Zu erledigen:
[1] Prüfe anhand des Berichts über die WM 1986, ob die Aussagen (a) bis (c) zutreffen, und belege jedes Ja oder Nein mit dem entscheidenden Wortlaut des Berichts: (a) Beckenbauer besaß bei seinem Amtsantritt als Teamchef eine Trainerlizenz. (b) In der Vorrunde verlor Deutschland mit 0:2 gegen Dänemark. (c) Dänemark schied im Achtelfinale gegen Spanien aus.
[2] Gib aus dem Bericht über die WM 1986 alles von „Von Klaus Lükewille“ bis hinunter zu „packt, wer dann?“ wortgetreu wieder.
[3] Nimm den Bericht über die WM 1986 nach seinem letzten Satz wieder auf und schreibe ihn weiter.

Gezeigter Auszug:
- - -
Die WM 1986 in Mexiko: Deutschland verteidigt sich bis in das Finale

Von Klaus Lükewille
Mexiko-City (WB). Franz Beckenbauer liebt den Offensiv-Fußball. Das Spiel muss immer nach vorne gehen, dorthin, wo die Tore stehen. Aber damals, 1986 bei der Weltmeisterschaft in Mexiko, wählte er die defensive Variante. Ein »Kaiser« wurde zum Mauer-Bauer.

1984, nach der total verpatzten EM in Frankreich, hatte sich Beckenbauer von der »Bild-Zeitung« auf den Posten schreiben lassen. Der WM-Kapitän von 1974, er war beim DFB wieder mit an Bord - als Teamchef. Ohne Bank-Erfahrung, ohne Lizenz, aber dafür gab es von allen Seiten Vorschuss-Lorbeeren. Wenn der Franz es nicht packt, wer dann?
Beckenbauer, eigentlich immer Optimist, zeigte sich vor dem Turnier in Mexiko als nüchterner Realist. Er kannte die Qualitäten seiner Auswahl - und die Stärken der Konkurrenz. Das Urteil: »Wir treten hier nur als Außenseiter an.« Deshalb entschied sich der Teamchef für Vorsichts-Fußball. Mit Ditmar Jakobs, Karl-Heinz Förster, Klaus Augenthaler, Hans-Peter Briegel, Matthias Herget und Norbert Eder hatte er gleich sechs Abwehrchefs und »Ausputzer« in seinem Team. Die Taktik war klar: Defensive hieß die Devise.
»Die spielerischen Möglichkeiten der Mannschaft von 1986 waren stark limitiert, da blieb mir keine andere Wahl«, blickt Beckenbauer zurück. Schon bei seinem Amtsantritt im Herbst 1984 hatte er versucht, zu hohe Erwartungen des Verbandes und der Fans zu dämpfen: »Ich kann auch keine Wunderdinge vollbringen. Da müsst ihr schon einen Zauberer aus dem Zirkus Krone holen.«
Zauberhaft kickten die Deutschen dann in Mexiko auch wirklich nicht. Der Weg durch die Vorrunde war sehr, sehr mühsam. 1:1 zum Auftakt gegen Uruguay, 2:1 gegen Schottland. Dann 0:2 gegen die Dänen, die viel dynamischer und offensiver auftraten. Allerdings: Die Deutschen kamen mit ihrem »Mauer-Ball« immer weiter, die Dänen mussten schon nach dem Achtelfinale (1:5 gegen Spanien) die Koffer packen.
- - -
Vorliegende Daten:
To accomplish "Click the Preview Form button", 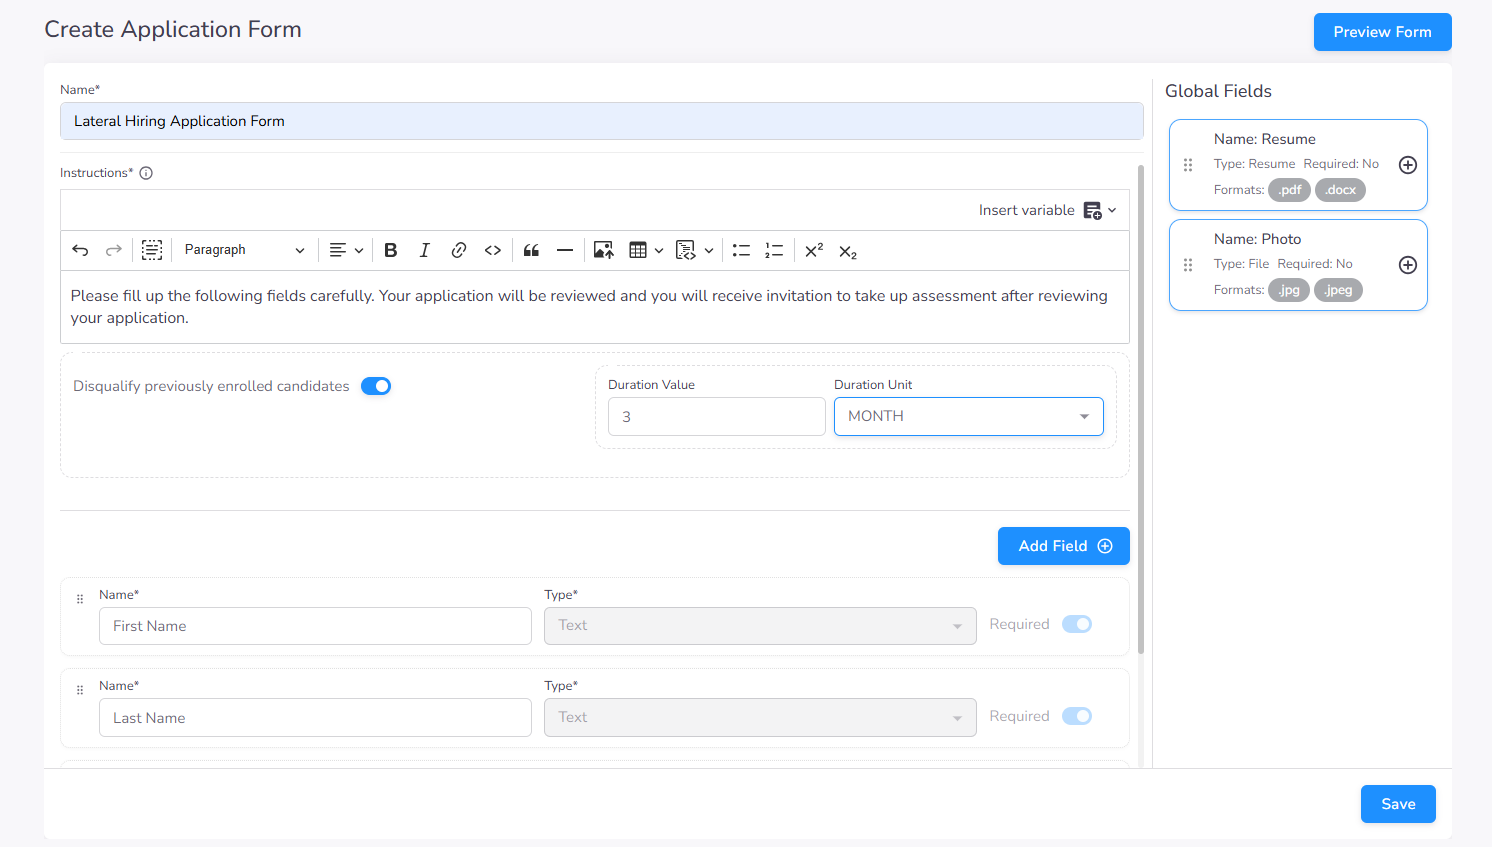I will [1382, 32].
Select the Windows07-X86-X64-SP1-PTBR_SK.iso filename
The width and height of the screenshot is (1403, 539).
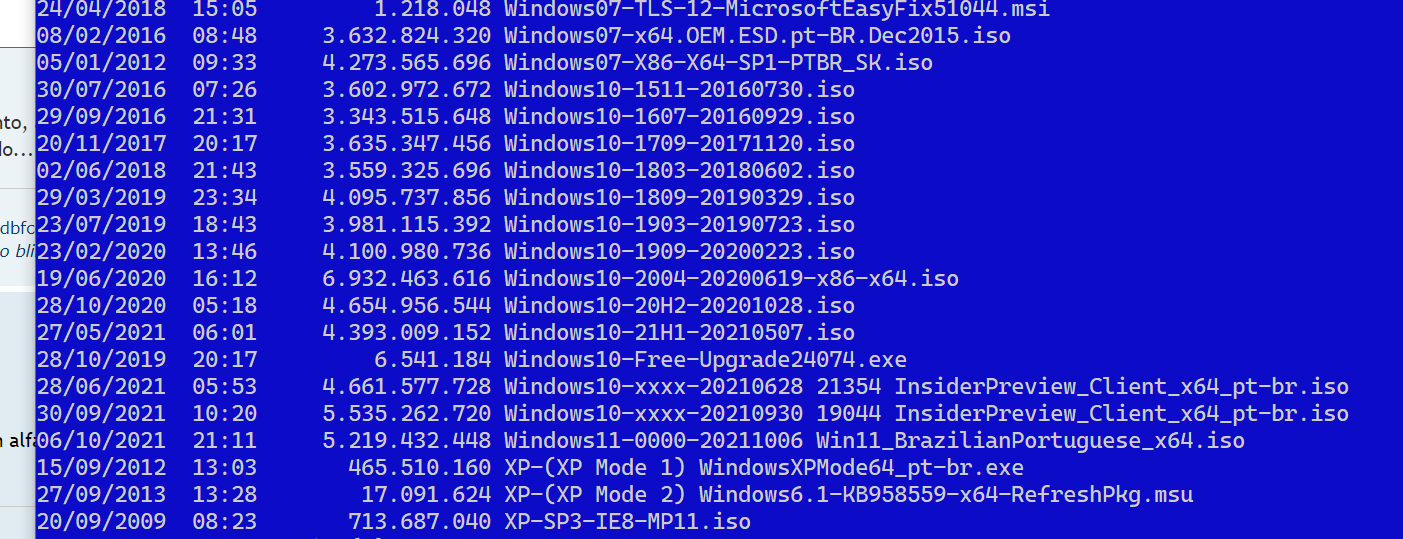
- - -
Ergebnisse je Aufgabe:
[1]
(a) Nein – „Ohne Bank-Erfahrung, ohne Lizenz“
(b) Ja – „Dann 0:2 gegen die Dänen“
(c) Ja – „die Dänen mussten schon nach dem Achtelfinale (1:5 gegen Spanien) die Koffer packen“

[2]
Von Klaus Lükewille
Mexiko-City (WB). Franz Beckenbauer liebt den Offensiv-Fußball. Das Spiel muss immer nach vorne gehen, dorthin, wo die Tore stehen. Aber damals, 1986 bei der Weltmeisterschaft in Mexiko, wählte er die defensive Variante. Ein »Kaiser« wurde zum Mauer-Bauer.

1984, nach der total verpatzten EM in Frankreich, hatte sich Beckenbauer von der »Bild-Zeitung« auf den Posten schreiben lassen. Der WM-Kapitän von 1974, er war beim DFB wieder mit an Bord - als Teamchef. Ohne Bank-Erfahrung, ohne Lizenz, aber dafür gab es von allen Seiten Vorschuss-Lorbeeren. Wenn der Franz es nicht packt, wer dann?

[3]
In dieser Runde sorgte Lothar Matthäus mit einem späten Tor gegen Marokko für den Sieg. Es knackte und knirschte aber weiter gewaltig im deutschen Spiel. Es knallte auch hinter den Quartier-Kulissen. Ersatztorwart Uli Stein gefiel die Reserve-Rolle überhaupt nicht. Er hatte Beckenbauer als »Suppenkasper« verspottet - und durfte zur »Belohnung« sofort den Abflug Richtung Heimat machen.
Später bekannte der Teamchef: »Stein und Schumacher hatten damals ein Leistungsniveau. Ich habe den Toni in den Kasten gestellt, das war eine Bauch-Entscheidung.« Fußball mit Gefühl, das beherrschte Beckenbauer ja schon als Spieler, jetzt hatte der Trainer die richtige Wahl getroffen: Denn Schumacher wurde in den nächsten beiden Partien zum wichtigen Rückhalt.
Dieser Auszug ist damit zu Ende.